Task :: In the entries below, repeat only the lines between those holding "Click the note icon next to Gênesis: 1" and "You are a computer-use agent.", inclusive. Leave pictures out.

Collected data entries:

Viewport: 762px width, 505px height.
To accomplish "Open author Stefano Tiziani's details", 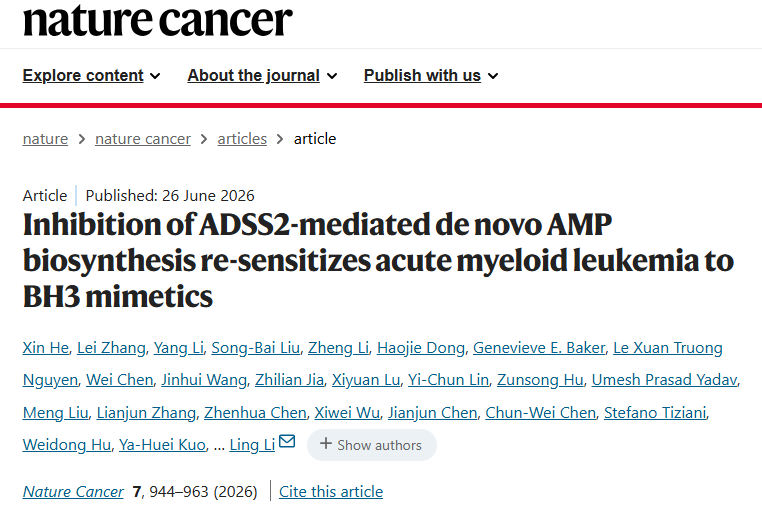I will (x=655, y=413).
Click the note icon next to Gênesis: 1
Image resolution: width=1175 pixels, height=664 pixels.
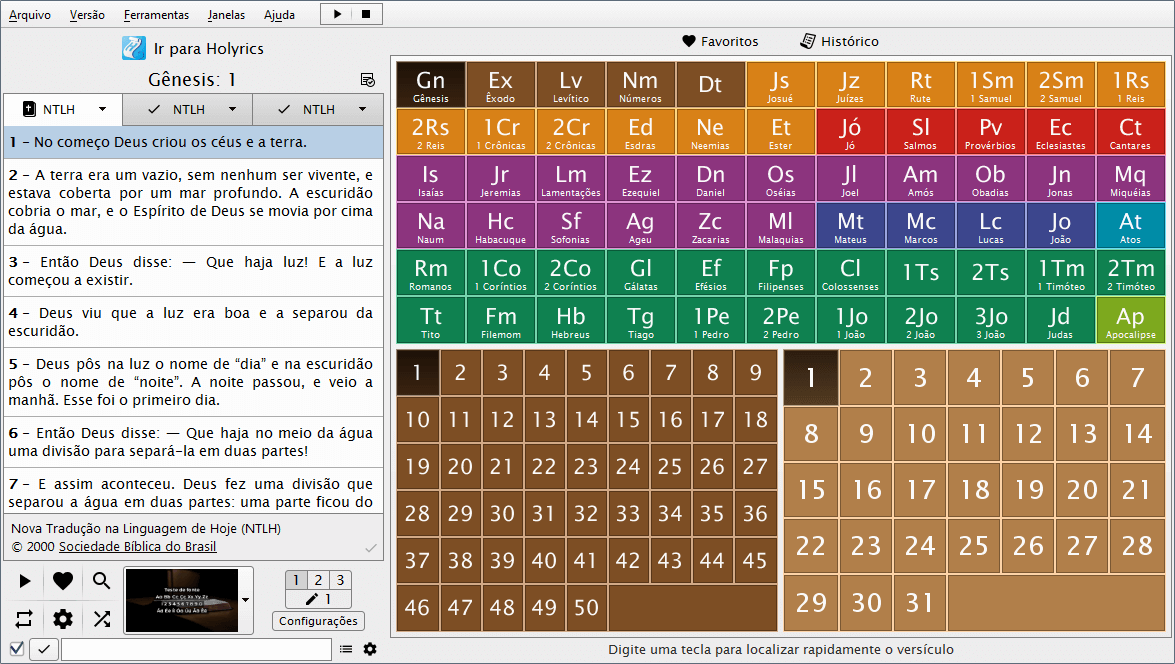(x=367, y=80)
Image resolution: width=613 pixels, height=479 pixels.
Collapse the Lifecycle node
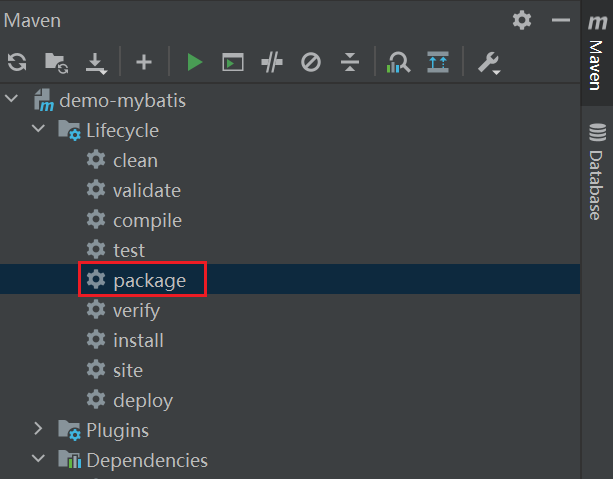coord(39,130)
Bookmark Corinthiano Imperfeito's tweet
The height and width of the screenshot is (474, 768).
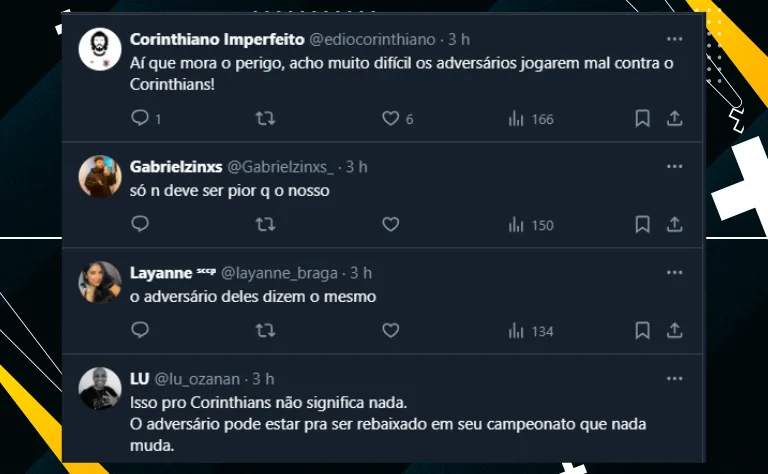[643, 119]
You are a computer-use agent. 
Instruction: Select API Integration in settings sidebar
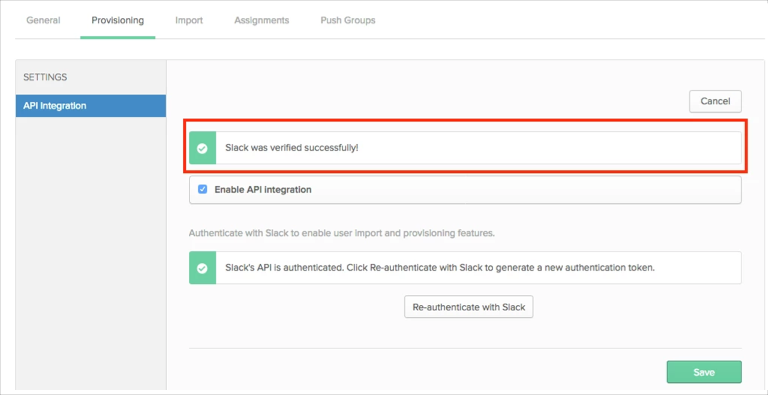[91, 106]
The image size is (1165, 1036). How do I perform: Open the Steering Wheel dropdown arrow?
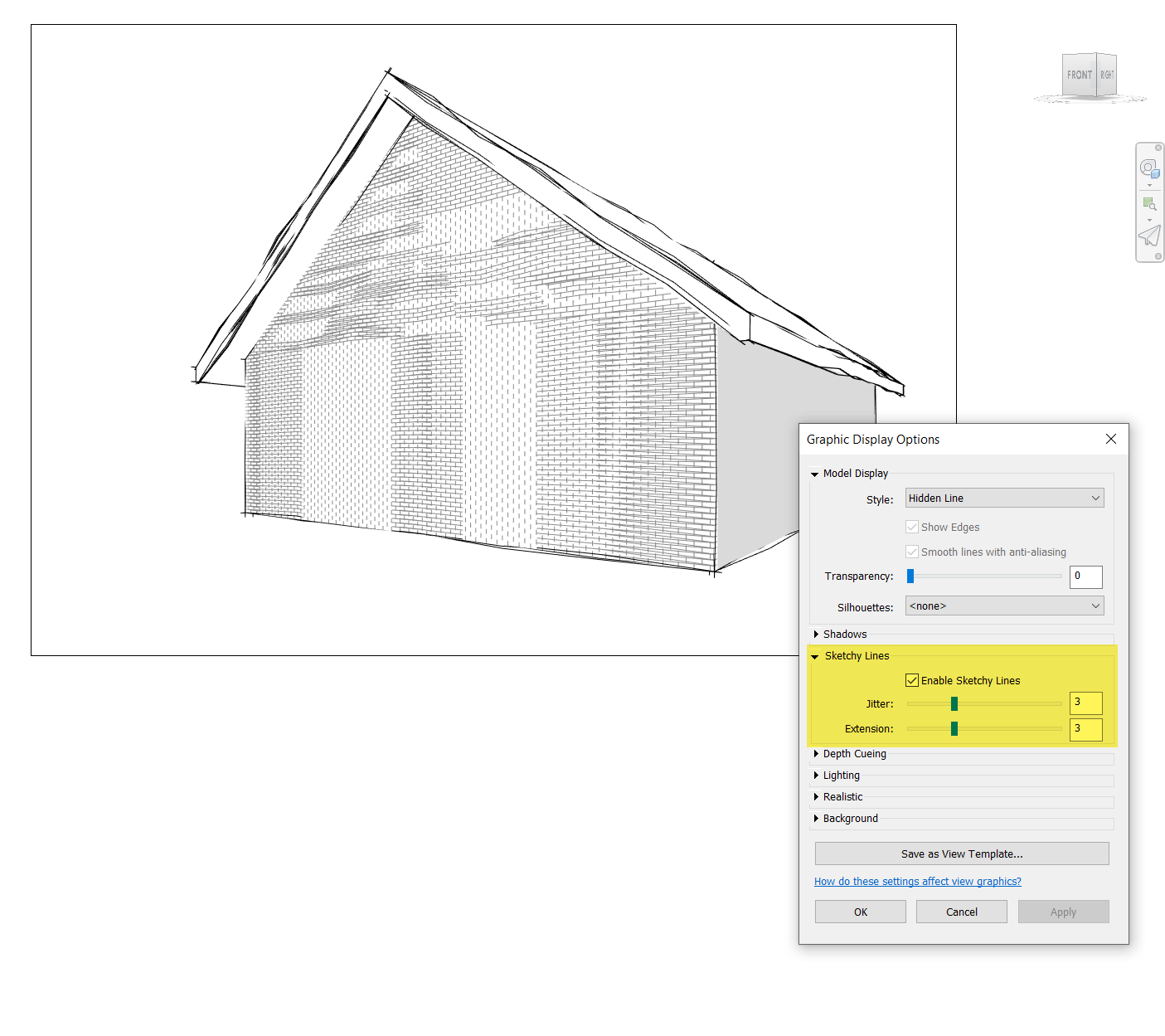(1149, 185)
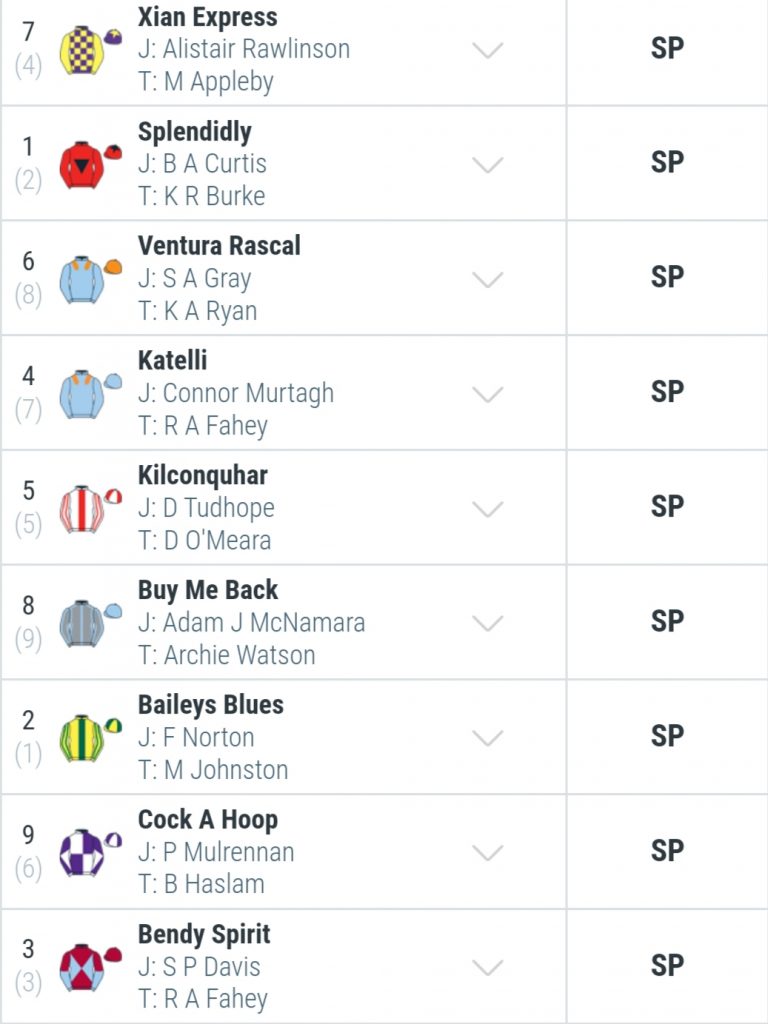
Task: Click Splendidly's red jockey silks icon
Action: [90, 165]
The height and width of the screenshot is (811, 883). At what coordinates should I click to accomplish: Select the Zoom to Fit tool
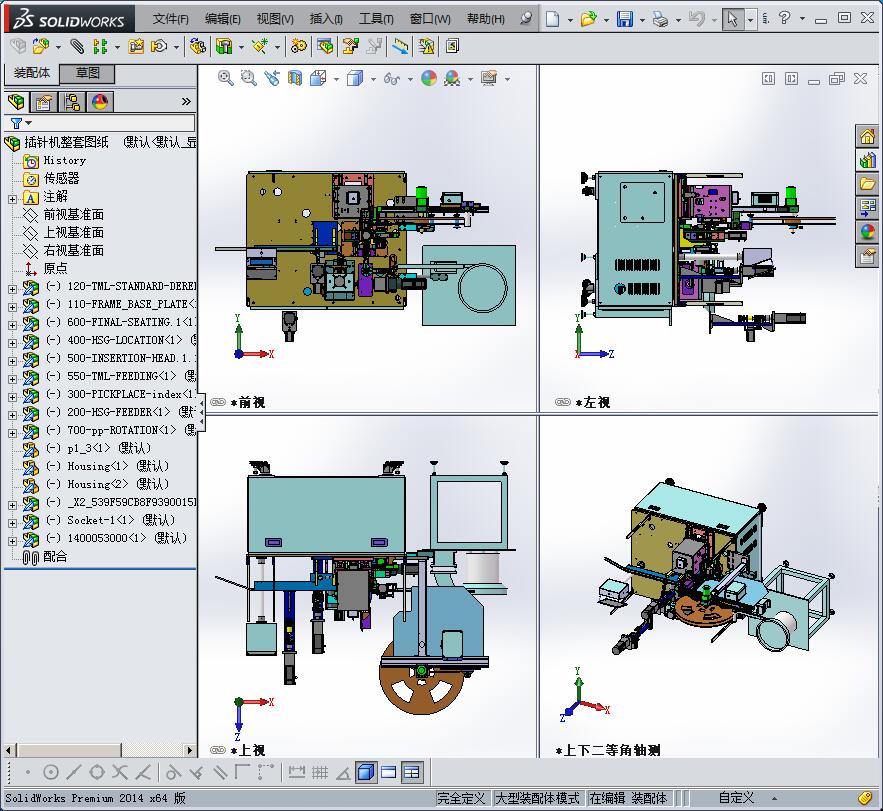click(224, 78)
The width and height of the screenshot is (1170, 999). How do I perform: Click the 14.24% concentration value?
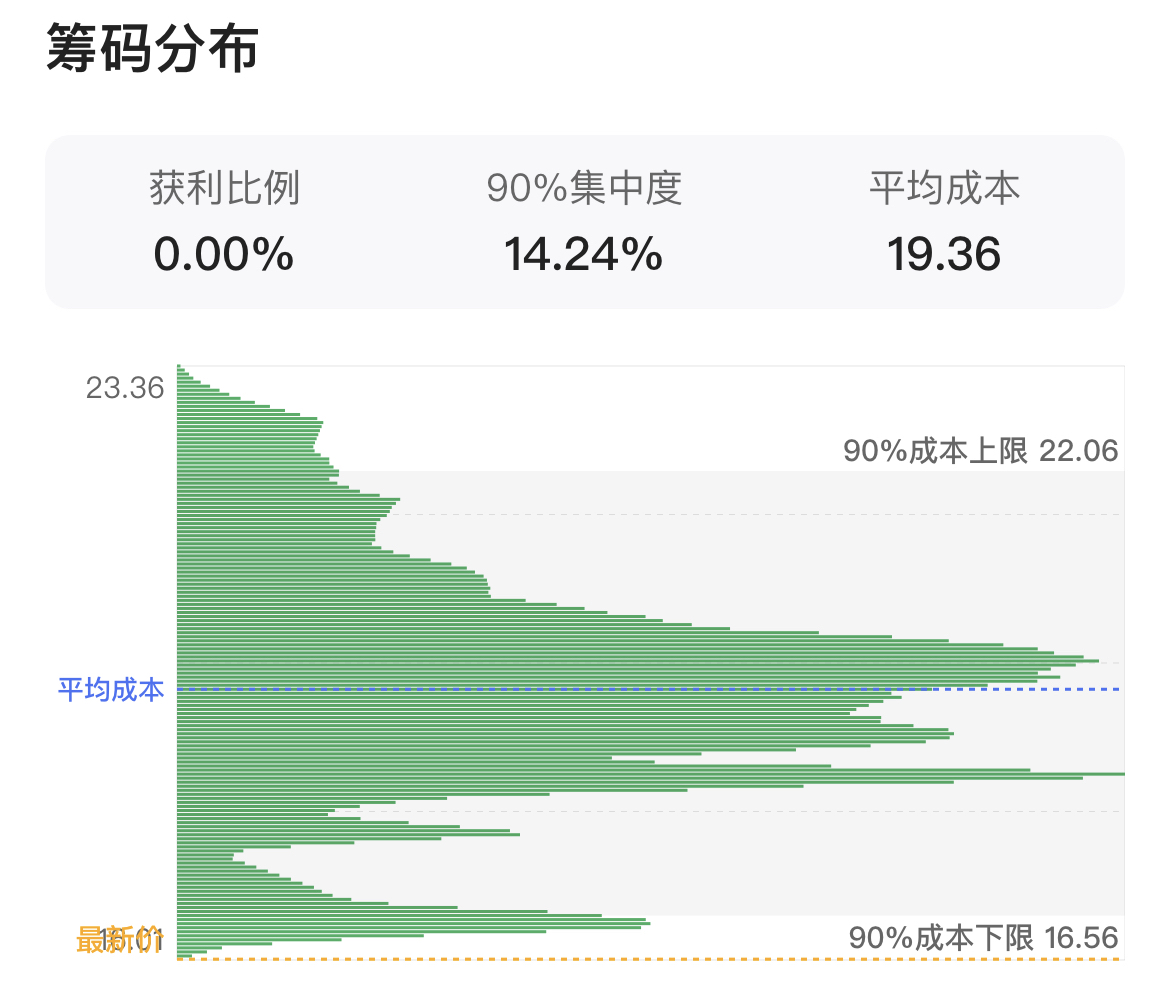coord(584,254)
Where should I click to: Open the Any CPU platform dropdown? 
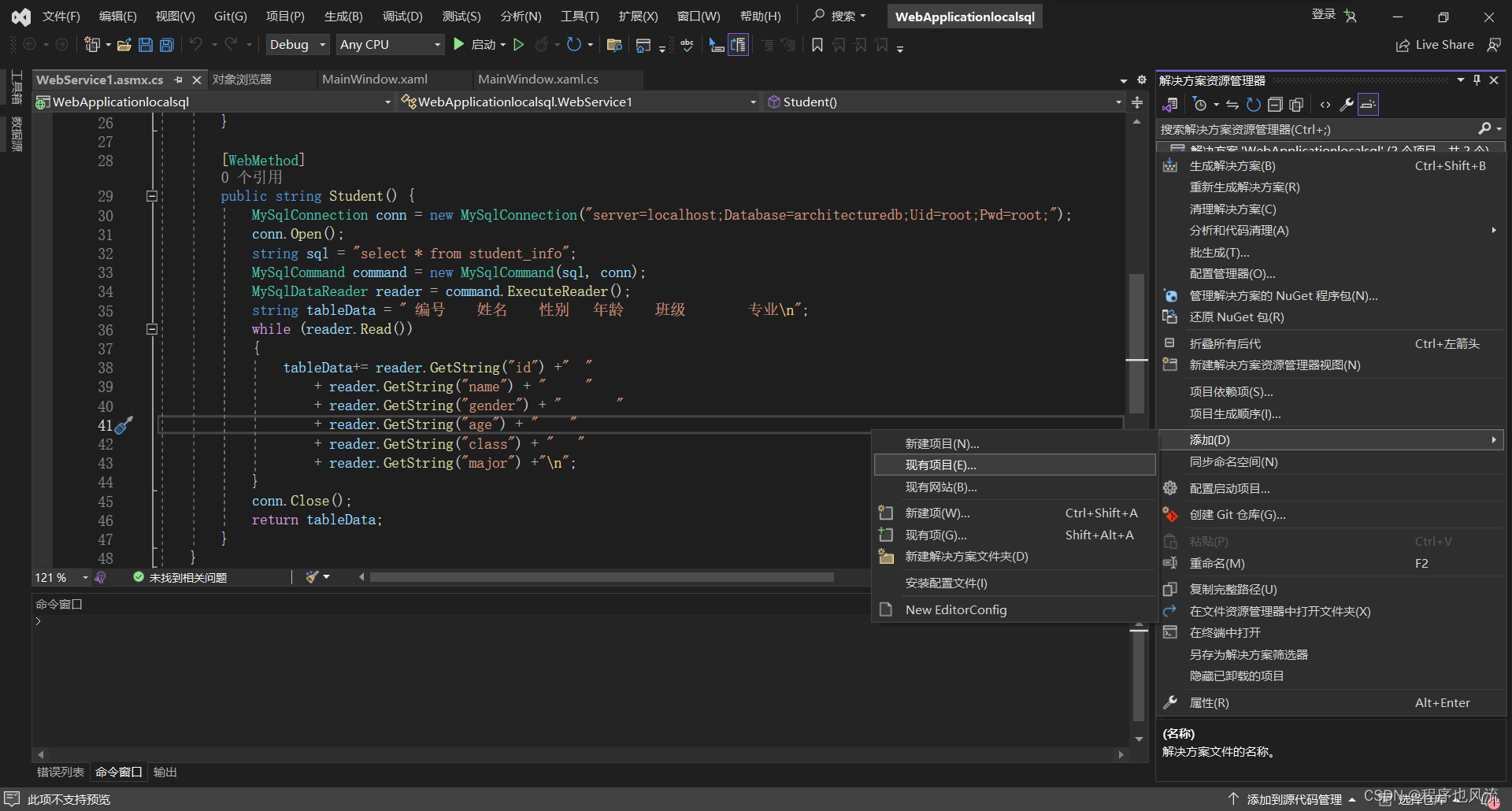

Problem solution ::
Click the note icon next to Gênesis: 1
Image resolution: width=1175 pixels, height=664 pixels.
(x=367, y=80)
Image resolution: width=613 pixels, height=479 pixels.
Collapse the Lifecycle node
coord(39,130)
Bookmark Corinthiano Imperfeito's tweet
The height and width of the screenshot is (474, 768).
[643, 119]
You are a computer-use agent. 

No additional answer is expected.